start DOCUMENT EXTRACT

VTech hacker also obtained headshots and chat logs of children and parents

The story seems to have further developed, as it has now been revealed that the hacker that was responsible was also able to obtain headshots and chat logs of the users from compromised VTech products.

In an encrypted interview with Motherboard, the hacker, who was asked not to be named, shared that VTech left other sensitive data exposed on its servers, like photos of children as well as chat logs with their parents. The data was reportedly gathered from 'Kid Connect,' a service that allows parents to chat with their children using a VTech tablet. The service also encourages kids and their parents to take headshots of themselves to be used in apps.

The data accounted for a whopping 190 GB from 2.3 million registered users. At this time it is unclear exactly how many images the hacker was able to find, as some are duplicates, but it's being estimated in the tens of thousands. Aside from the pictures, chat logs and audio communications between child and parents were found on the server. Despite being able to obtain all of the personal data, the hacker told Motherboard that he has no plans in any way to sell or publish.

end DOCUMENT EXTRACT
start COLLECTED DATA

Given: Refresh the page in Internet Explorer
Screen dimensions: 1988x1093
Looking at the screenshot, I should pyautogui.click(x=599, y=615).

end COLLECTED DATA

Continue the article about the VTech hack after its final sentence.

"Frankly, it makes me sick that I was able to get all this stuff, VTech should have the book thrown at them" - hacker

According to the hacker, most of the acquired data like pictures, chat logs, and audio recordings can easily be traced back to specific usernames - making it easy for the hacker to identify the people involved. As a measure to prevent any more attacks in the future, VTech said in a press release that for the moment, it has shut down its most vulnerable portals such as the 'Learning Lodge,' along with many other VTech websites.